Koyo’s Barely Here received a 20 May review, putting the Long Island band’s second album back in the indie, punk and hardcore conversation. Released through Pure Noise, the record carries the torch for Long Island melodic hardcore while filtering that history through modern burnout and exhaustion.

Koyo are clearly proud of where they come from. Their music draws from a regional lineage that includes Silent Majority, Glassjaw, The Movielife, Taking Back Sunday and Brand New, but Barely Here does not simply cosplay the early-2000s mall-emo and hardcore crossover era.
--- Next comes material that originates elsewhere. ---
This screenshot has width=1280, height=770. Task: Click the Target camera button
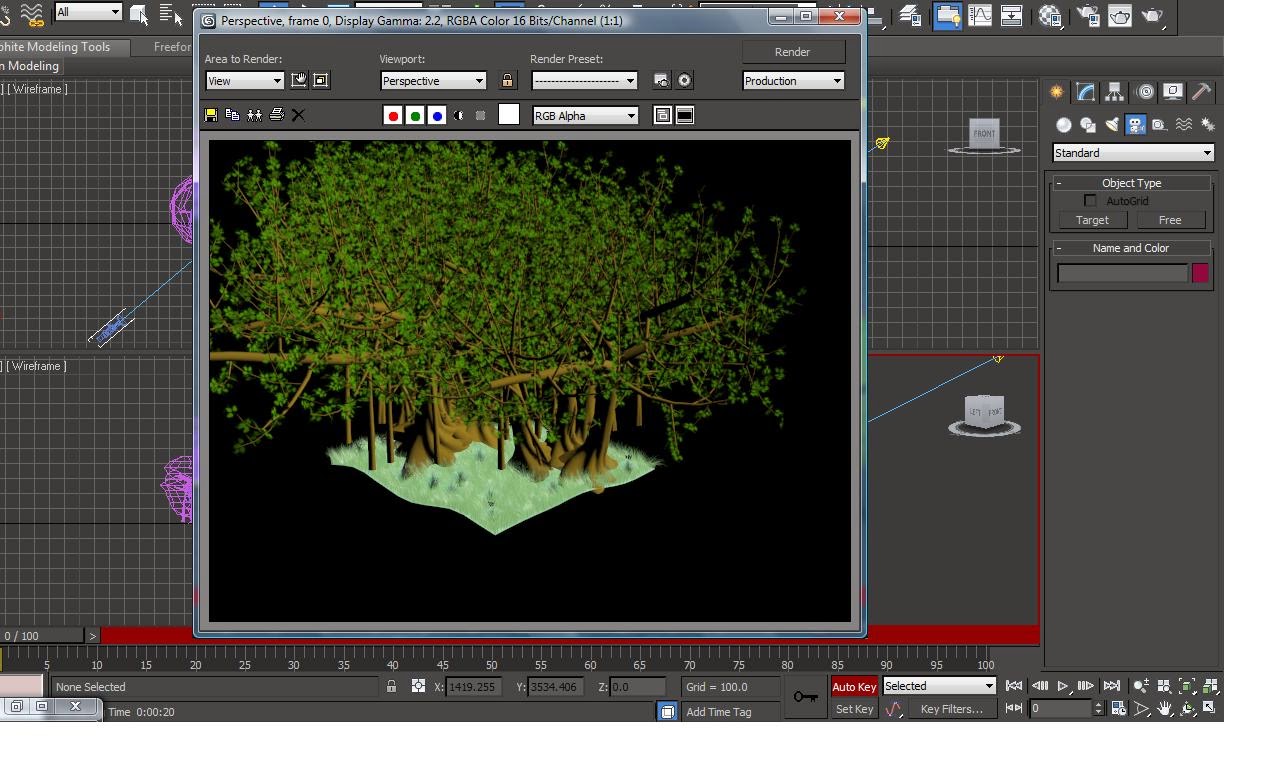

The band seem genuinely invested in the emotional power of that sound: shimmering crunch, huge choruses, impassioned vocals, breakdowns that still feel communal, and lyrics that turn suburban restlessness into something almost mythic.

What makes the album feel current is the way it replaces some older emo revenge-fantasy language with something more exhausted and contemporary. The songs are not only about heartbreak or scene pride. They are about trying to keep going when everything feels too much. Tracks such as You Hate Me, Irreversible, Jet Stream Wish, Saying vs. Meaning and Selden Mansions seem built for rooms where nostalgia, catharsis and physical release all collide.

For indie readers who track the heavier side of alternative music, Koyo are important because they show that melodic hardcore can honour its roots while still speaking to the present moment.